··· Provided data ···

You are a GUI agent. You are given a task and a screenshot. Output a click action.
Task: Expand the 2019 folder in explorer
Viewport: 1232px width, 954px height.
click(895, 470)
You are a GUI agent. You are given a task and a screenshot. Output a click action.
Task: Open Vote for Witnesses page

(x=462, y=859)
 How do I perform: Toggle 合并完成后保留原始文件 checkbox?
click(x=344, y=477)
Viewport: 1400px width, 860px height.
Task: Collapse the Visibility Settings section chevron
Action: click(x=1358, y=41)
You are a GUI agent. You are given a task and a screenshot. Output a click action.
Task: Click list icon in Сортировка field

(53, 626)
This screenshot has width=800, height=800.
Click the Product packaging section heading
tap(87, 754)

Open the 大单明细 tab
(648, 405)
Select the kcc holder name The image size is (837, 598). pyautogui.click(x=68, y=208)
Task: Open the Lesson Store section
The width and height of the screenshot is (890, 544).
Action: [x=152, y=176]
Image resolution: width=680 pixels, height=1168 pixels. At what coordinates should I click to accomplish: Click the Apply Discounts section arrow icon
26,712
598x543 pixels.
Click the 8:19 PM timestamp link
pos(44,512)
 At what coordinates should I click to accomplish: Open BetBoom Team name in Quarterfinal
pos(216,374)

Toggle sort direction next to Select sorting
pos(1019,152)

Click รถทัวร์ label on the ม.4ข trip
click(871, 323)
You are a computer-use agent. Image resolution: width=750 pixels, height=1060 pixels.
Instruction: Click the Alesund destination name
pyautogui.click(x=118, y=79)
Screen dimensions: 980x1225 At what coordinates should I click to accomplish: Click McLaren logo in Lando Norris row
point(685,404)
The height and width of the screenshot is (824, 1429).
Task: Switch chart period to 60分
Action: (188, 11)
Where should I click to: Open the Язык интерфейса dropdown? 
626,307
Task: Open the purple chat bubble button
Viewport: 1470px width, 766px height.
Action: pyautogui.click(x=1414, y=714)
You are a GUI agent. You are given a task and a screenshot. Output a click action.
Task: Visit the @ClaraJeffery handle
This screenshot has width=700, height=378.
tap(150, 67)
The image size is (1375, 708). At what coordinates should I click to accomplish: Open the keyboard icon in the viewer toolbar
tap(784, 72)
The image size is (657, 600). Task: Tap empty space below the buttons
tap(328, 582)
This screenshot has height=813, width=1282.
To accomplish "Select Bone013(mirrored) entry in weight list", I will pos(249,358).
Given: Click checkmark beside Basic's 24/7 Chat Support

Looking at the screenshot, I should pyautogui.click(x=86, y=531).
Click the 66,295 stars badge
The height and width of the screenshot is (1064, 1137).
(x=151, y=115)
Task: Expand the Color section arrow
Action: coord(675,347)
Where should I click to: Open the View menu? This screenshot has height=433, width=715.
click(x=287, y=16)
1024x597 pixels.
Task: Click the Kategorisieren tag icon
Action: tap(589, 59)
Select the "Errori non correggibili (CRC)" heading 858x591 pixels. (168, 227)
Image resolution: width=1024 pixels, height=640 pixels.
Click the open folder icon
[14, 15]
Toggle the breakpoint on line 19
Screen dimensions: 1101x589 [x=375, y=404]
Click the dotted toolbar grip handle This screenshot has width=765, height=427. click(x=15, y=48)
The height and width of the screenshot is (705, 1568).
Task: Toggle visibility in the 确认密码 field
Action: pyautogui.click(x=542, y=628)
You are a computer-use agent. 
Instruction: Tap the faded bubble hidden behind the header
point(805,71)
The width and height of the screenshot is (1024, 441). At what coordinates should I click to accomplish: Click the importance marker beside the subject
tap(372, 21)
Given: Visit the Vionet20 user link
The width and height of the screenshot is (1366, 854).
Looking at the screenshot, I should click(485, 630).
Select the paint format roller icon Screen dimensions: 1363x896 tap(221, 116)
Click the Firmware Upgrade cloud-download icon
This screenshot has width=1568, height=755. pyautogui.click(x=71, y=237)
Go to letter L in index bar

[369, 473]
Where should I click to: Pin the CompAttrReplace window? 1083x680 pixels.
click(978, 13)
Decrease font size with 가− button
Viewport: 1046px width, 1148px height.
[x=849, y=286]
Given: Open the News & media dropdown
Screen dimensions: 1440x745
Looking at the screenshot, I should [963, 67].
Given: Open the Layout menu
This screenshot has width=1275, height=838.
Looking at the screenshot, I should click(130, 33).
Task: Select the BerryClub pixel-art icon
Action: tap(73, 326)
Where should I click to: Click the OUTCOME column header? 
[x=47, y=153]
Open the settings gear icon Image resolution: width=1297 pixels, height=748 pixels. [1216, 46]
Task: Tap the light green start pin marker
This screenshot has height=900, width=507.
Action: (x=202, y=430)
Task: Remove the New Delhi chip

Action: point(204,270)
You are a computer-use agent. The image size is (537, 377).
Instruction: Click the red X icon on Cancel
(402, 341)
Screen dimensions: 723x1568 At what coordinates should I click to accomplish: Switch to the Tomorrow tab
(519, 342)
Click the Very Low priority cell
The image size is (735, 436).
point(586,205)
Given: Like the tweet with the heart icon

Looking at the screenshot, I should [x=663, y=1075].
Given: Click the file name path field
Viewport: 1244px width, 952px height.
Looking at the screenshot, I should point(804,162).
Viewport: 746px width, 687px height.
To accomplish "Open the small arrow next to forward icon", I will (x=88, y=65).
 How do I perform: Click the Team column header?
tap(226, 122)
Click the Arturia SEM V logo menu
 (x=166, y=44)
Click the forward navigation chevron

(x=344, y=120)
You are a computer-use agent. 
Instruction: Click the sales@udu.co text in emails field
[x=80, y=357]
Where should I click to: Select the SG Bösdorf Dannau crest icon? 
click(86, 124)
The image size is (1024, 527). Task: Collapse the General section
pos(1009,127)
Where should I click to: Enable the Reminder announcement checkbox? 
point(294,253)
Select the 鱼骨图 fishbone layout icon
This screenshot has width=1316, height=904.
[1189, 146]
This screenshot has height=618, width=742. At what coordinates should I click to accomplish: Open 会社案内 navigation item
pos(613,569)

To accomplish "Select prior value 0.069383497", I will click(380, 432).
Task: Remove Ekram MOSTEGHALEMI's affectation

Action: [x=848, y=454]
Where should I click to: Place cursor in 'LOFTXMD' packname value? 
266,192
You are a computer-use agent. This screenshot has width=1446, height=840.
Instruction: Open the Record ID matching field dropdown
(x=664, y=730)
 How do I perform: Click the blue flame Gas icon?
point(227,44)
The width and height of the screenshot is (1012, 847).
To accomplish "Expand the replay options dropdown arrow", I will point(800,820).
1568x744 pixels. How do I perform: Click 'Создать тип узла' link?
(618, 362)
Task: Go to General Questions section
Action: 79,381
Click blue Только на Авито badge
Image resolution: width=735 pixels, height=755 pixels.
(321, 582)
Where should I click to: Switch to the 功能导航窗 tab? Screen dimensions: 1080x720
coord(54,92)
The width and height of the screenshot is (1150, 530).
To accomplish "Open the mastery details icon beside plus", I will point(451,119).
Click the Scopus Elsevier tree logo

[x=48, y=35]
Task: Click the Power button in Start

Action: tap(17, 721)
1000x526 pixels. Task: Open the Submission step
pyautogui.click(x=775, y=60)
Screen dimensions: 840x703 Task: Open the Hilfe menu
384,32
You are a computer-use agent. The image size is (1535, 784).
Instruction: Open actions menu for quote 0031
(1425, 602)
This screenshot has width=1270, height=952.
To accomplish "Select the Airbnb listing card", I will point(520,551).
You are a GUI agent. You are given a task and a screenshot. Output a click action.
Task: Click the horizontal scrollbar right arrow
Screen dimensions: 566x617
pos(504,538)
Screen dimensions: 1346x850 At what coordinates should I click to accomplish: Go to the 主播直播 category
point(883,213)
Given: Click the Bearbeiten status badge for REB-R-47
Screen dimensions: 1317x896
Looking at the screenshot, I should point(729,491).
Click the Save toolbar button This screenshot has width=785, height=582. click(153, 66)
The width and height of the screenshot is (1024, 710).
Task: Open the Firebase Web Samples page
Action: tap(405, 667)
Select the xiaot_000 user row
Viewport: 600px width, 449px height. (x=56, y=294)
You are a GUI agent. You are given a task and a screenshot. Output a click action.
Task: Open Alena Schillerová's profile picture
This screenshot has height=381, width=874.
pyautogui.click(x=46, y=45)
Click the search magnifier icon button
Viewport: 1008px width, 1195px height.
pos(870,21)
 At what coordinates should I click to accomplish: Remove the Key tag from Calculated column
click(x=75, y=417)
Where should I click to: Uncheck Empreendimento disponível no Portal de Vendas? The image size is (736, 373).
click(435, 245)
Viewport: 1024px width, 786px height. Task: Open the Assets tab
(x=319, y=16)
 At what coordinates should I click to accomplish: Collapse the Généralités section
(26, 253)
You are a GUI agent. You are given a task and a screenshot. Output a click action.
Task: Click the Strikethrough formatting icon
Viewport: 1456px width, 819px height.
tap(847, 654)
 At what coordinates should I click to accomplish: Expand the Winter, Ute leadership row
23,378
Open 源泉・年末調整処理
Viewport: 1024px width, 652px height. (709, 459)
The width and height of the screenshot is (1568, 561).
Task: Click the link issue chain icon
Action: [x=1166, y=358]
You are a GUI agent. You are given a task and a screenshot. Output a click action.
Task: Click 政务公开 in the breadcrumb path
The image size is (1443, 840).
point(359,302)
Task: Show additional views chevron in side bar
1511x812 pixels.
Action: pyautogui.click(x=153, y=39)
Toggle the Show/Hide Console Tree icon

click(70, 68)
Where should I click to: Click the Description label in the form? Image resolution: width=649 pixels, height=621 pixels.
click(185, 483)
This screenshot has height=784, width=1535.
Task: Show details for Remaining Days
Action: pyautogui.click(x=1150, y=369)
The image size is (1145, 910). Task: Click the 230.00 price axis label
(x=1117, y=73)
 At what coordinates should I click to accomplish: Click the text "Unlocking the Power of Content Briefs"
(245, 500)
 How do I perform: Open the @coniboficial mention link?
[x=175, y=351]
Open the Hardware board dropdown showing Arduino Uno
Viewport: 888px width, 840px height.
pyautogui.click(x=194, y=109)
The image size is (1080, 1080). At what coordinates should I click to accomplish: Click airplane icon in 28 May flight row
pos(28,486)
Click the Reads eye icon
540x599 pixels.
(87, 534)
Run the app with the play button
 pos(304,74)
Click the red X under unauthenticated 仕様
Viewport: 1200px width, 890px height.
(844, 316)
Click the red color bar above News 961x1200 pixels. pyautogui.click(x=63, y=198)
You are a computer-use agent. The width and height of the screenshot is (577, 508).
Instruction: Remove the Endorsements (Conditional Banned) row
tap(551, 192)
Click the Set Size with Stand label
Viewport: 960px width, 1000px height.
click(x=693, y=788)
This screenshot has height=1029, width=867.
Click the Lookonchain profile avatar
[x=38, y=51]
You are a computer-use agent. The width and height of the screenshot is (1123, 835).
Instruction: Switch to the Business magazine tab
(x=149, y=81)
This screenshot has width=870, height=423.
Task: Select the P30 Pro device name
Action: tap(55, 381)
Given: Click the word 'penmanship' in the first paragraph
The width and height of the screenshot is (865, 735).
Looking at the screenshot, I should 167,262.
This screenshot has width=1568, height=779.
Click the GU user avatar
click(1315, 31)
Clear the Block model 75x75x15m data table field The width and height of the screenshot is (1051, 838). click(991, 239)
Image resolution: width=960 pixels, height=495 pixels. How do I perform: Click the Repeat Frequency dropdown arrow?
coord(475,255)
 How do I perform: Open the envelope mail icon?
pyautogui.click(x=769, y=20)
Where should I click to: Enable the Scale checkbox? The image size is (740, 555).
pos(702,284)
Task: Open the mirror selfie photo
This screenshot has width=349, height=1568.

···

What you will do: Based on the entries above, give the number of lines with the string "News" and no further text.

Response area: 2